● **PROBLEM TO WORK ON**:
Only the lines from the one containing "The width and height of the screenshot is (1316, 910)." to the end of the entries should be written out, each exactly as it stands, both ends included.

START LISTED ENTRIES

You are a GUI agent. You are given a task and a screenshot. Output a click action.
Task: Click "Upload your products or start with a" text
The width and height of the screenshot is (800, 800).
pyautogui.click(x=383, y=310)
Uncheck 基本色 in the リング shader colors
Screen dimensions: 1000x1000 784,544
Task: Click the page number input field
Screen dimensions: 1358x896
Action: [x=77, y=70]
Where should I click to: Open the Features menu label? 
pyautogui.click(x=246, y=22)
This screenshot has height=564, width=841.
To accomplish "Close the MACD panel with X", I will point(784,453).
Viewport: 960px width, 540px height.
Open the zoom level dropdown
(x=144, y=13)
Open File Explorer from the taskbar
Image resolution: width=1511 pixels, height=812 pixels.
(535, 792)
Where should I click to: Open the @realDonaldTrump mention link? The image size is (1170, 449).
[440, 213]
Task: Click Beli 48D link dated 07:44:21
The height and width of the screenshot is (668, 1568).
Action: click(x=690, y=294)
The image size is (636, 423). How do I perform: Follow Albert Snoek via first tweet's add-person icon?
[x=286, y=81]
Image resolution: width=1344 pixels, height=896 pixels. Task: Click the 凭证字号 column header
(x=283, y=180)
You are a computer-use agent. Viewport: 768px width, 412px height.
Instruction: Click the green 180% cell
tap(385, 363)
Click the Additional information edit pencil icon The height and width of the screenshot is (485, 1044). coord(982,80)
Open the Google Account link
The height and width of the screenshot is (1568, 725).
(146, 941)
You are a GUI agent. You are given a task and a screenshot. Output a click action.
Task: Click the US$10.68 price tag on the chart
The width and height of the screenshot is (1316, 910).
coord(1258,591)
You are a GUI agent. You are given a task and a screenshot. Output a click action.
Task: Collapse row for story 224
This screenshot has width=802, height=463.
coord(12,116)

END LISTED ENTRIES

● **RESULT FOR THIS EXERCISE**:
The width and height of the screenshot is (1316, 910).
coord(1258,591)
You are a GUI agent. You are given a task and a screenshot. Output a click action.
Task: Collapse row for story 224
This screenshot has width=802, height=463.
coord(12,116)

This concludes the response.